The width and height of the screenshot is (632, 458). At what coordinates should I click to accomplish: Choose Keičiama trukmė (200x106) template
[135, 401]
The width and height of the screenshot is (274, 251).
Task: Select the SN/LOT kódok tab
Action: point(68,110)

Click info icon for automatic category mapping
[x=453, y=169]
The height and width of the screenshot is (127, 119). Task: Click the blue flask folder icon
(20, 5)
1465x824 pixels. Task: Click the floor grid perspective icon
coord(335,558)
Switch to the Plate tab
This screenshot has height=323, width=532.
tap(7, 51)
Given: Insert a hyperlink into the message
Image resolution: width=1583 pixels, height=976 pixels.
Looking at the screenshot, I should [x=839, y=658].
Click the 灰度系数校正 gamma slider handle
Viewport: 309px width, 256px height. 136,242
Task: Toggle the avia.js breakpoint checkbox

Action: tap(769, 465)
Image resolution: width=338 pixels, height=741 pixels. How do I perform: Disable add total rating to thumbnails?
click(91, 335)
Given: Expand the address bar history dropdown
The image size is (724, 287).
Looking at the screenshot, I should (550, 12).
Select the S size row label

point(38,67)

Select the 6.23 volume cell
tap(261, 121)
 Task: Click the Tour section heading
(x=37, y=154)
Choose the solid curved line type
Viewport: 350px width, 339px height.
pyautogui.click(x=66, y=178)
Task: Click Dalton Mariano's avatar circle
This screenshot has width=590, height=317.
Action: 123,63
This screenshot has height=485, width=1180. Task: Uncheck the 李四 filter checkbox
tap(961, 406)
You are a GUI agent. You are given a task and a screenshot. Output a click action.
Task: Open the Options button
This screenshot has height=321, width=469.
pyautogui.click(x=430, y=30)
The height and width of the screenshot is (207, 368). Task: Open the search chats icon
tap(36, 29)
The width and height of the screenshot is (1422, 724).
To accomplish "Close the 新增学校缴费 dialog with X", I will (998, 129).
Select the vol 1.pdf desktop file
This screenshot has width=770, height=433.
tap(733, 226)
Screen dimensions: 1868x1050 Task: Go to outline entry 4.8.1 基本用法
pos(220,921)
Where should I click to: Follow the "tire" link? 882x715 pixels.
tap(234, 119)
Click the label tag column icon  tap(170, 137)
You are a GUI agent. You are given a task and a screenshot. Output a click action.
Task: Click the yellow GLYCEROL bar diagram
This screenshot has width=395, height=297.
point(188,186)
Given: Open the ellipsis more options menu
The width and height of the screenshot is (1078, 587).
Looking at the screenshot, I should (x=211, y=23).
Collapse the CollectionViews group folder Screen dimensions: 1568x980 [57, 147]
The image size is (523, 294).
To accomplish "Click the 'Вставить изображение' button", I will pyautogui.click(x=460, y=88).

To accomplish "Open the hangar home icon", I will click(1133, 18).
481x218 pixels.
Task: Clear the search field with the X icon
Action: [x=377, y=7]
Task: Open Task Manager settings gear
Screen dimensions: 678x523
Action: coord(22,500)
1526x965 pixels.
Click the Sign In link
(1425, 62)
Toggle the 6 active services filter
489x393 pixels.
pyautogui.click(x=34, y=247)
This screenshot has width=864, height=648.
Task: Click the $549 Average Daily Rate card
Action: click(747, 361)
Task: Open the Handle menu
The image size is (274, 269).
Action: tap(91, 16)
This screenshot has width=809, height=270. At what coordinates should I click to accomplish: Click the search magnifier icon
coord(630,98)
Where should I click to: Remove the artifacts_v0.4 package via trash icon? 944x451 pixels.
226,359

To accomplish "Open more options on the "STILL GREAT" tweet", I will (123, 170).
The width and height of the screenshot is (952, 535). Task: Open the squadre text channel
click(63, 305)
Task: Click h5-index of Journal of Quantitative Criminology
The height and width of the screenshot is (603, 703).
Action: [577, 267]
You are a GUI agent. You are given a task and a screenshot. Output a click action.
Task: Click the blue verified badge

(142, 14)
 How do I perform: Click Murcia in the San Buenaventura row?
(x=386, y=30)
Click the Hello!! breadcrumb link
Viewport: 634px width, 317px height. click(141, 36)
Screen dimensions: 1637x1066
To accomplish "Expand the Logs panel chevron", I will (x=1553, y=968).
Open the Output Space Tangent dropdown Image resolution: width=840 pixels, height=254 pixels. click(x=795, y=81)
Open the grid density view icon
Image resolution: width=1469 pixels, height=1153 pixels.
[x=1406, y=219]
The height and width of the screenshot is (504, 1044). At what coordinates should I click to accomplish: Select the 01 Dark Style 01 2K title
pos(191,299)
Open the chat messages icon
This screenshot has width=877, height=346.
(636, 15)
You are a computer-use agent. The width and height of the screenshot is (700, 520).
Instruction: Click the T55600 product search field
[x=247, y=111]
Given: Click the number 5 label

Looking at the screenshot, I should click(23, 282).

-=-=-

• **Exercise directions**: Reproduce the records above, swapping "avatar circle" for "profile picture" and leaving everything else unchanged.

• **Answer**:
The width and height of the screenshot is (632, 458). At what coordinates should I click to accomplish: Choose Keičiama trukmė (200x106) template
[135, 401]
The width and height of the screenshot is (274, 251).
Task: Select the SN/LOT kódok tab
Action: point(68,110)

Click info icon for automatic category mapping
[x=453, y=169]
The height and width of the screenshot is (127, 119). Task: Click the blue flask folder icon
(20, 5)
1465x824 pixels. Task: Click the floor grid perspective icon
coord(335,558)
Switch to the Plate tab
This screenshot has height=323, width=532.
tap(7, 51)
Given: Insert a hyperlink into the message
Image resolution: width=1583 pixels, height=976 pixels.
Looking at the screenshot, I should [x=839, y=658].
Click the 灰度系数校正 gamma slider handle
Viewport: 309px width, 256px height. 136,242
Task: Toggle the avia.js breakpoint checkbox

Action: tap(769, 465)
Image resolution: width=338 pixels, height=741 pixels. How do I perform: Disable add total rating to thumbnails?
click(91, 335)
Given: Expand the address bar history dropdown
The image size is (724, 287).
Looking at the screenshot, I should (550, 12).
Select the S size row label

point(38,67)

Select the 6.23 volume cell
tap(261, 121)
 Task: Click the Tour section heading
(x=37, y=154)
Choose the solid curved line type
Viewport: 350px width, 339px height.
pyautogui.click(x=66, y=178)
Task: Click Dalton Mariano's profile picture
This screenshot has width=590, height=317.
Action: 123,63
This screenshot has height=485, width=1180. Task: Uncheck the 李四 filter checkbox
tap(961, 406)
You are a GUI agent. You are given a task and a screenshot. Output a click action.
Task: Open the Options button
This screenshot has height=321, width=469.
pyautogui.click(x=430, y=30)
The height and width of the screenshot is (207, 368). Task: Open the search chats icon
tap(36, 29)
The width and height of the screenshot is (1422, 724).
To accomplish "Close the 新增学校缴费 dialog with X", I will (998, 129).
Select the vol 1.pdf desktop file
This screenshot has width=770, height=433.
tap(733, 226)
Screen dimensions: 1868x1050 Task: Go to outline entry 4.8.1 基本用法
pos(220,921)
Where should I click to: Follow the "tire" link? 882x715 pixels.
tap(234, 119)
Click the label tag column icon  tap(170, 137)
You are a GUI agent. You are given a task and a screenshot. Output a click action.
Task: Click the yellow GLYCEROL bar diagram
This screenshot has width=395, height=297.
point(188,186)
Given: Open the ellipsis more options menu
The width and height of the screenshot is (1078, 587).
Looking at the screenshot, I should (x=211, y=23).
Collapse the CollectionViews group folder Screen dimensions: 1568x980 [57, 147]
The image size is (523, 294).
To accomplish "Click the 'Вставить изображение' button", I will pyautogui.click(x=460, y=88).

To accomplish "Open the hangar home icon", I will click(1133, 18).
481x218 pixels.
Task: Clear the search field with the X icon
Action: [x=377, y=7]
Task: Open Task Manager settings gear
Screen dimensions: 678x523
Action: coord(22,500)
1526x965 pixels.
Click the Sign In link
(1425, 62)
Toggle the 6 active services filter
489x393 pixels.
pyautogui.click(x=34, y=247)
This screenshot has width=864, height=648.
Task: Click the $549 Average Daily Rate card
Action: click(747, 361)
Task: Open the Handle menu
The image size is (274, 269).
Action: tap(91, 16)
This screenshot has width=809, height=270. At what coordinates should I click to accomplish: Click the search magnifier icon
coord(630,98)
Where should I click to: Remove the artifacts_v0.4 package via trash icon? 944x451 pixels.
226,359

To accomplish "Open more options on the "STILL GREAT" tweet", I will (123, 170).
The width and height of the screenshot is (952, 535). Task: Open the squadre text channel
click(63, 305)
Task: Click h5-index of Journal of Quantitative Criminology
The height and width of the screenshot is (603, 703).
Action: [577, 267]
You are a GUI agent. You are given a task and a screenshot. Output a click action.
Task: Click the blue verified badge

(142, 14)
 How do I perform: Click Murcia in the San Buenaventura row?
(x=386, y=30)
Click the Hello!! breadcrumb link
Viewport: 634px width, 317px height. click(141, 36)
Screen dimensions: 1637x1066
To accomplish "Expand the Logs panel chevron", I will (x=1553, y=968).
Open the Output Space Tangent dropdown Image resolution: width=840 pixels, height=254 pixels. click(x=795, y=81)
Open the grid density view icon
Image resolution: width=1469 pixels, height=1153 pixels.
[x=1406, y=219]
The height and width of the screenshot is (504, 1044). At what coordinates should I click to accomplish: Select the 01 Dark Style 01 2K title
pos(191,299)
Open the chat messages icon
This screenshot has width=877, height=346.
(636, 15)
You are a computer-use agent. The width and height of the screenshot is (700, 520).
Instruction: Click the T55600 product search field
[x=247, y=111]
Given: Click the number 5 label

Looking at the screenshot, I should click(23, 282).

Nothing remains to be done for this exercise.